The Plains Garden features Robert Garrison’s Covered Wagon Frieze installed on a brick wall. It was originally sculpted for Midlands Savings Bank in Denver in the 1920s. Garrison’s frieze emphasizes male settlers’ work settling and civilizing the frontier. It follows a Mississippi farmer as he journeys West with his family. They survive an Indian attack on their way to the Colorado gold fields where they “establish industry and commerce.” In contrast to standard depictions of pioneer women walking westward, Garrison included a few scenes of women cooking and homemaking. More surprisingly, he depicted women shooting at marauding Indians.
Another major aspect of Denver Botanical Gardens is community outreach, including food programs and initiatives, a veterans' farm program and therapeutic horticulture for special needs and senior citizens, exhibitions of local art, and Mount Goliath wildflower hikes.

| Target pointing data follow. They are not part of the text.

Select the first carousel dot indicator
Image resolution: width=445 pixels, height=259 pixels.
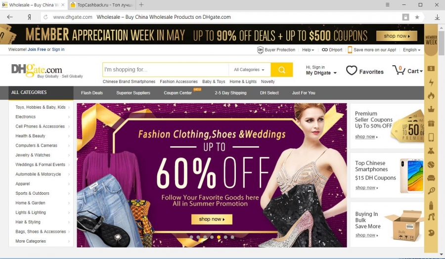coord(191,237)
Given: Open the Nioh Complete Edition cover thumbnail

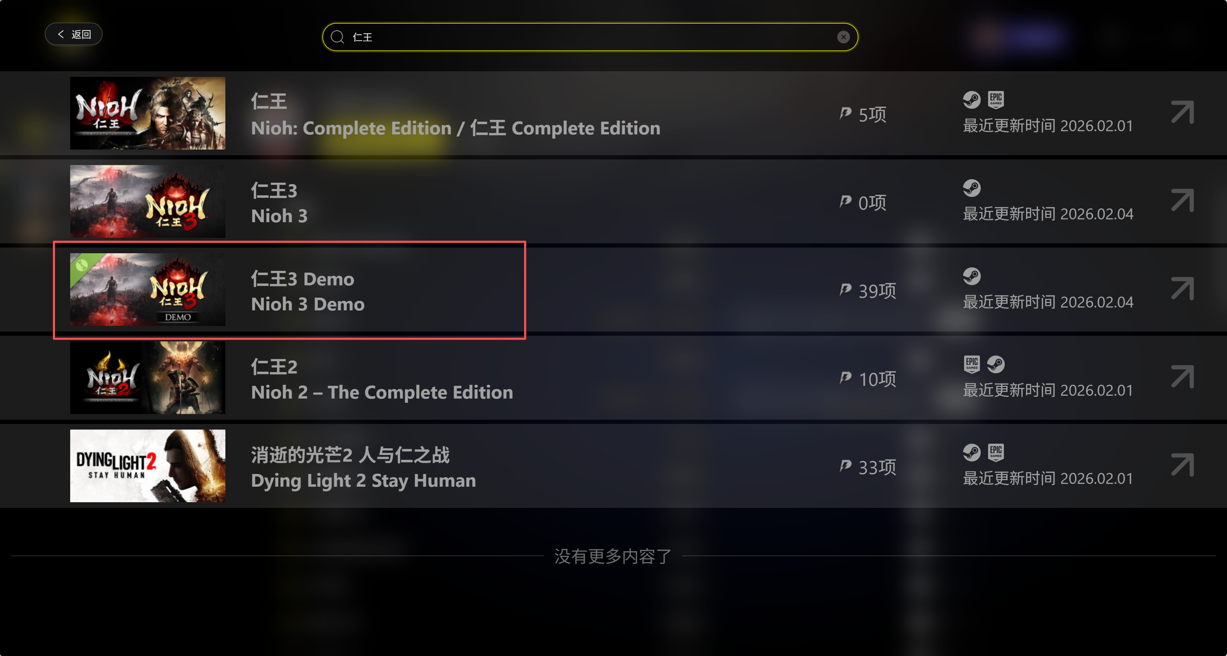Looking at the screenshot, I should (148, 113).
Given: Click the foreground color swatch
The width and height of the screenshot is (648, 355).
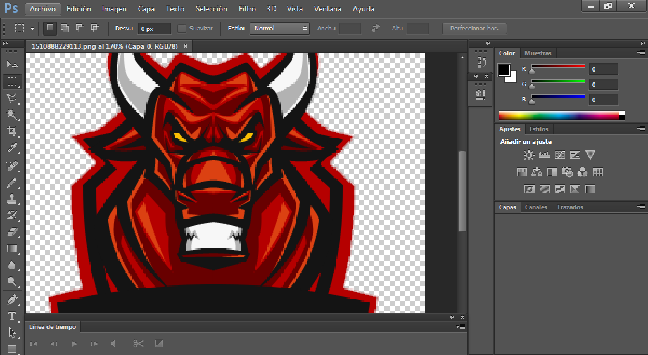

In 2012, DBG established the Center for Global Initiatives, which focuses on agricultural development, botany, conservation, and horticulture around the world. The Center's projects include the International Travel Program, Coffee Research, and research in Madagascar, Mongolia, Argentina, Mexico, Haiti, and India.
Sources
1. Robert Garrison, “The ”Covered Wagon’ Frieze, Midland Savings Building" in “Robert Garrison Papers, 1926-1939” (Washington, D.C., n.d.), Archives of American Art, Smithsonian Institution.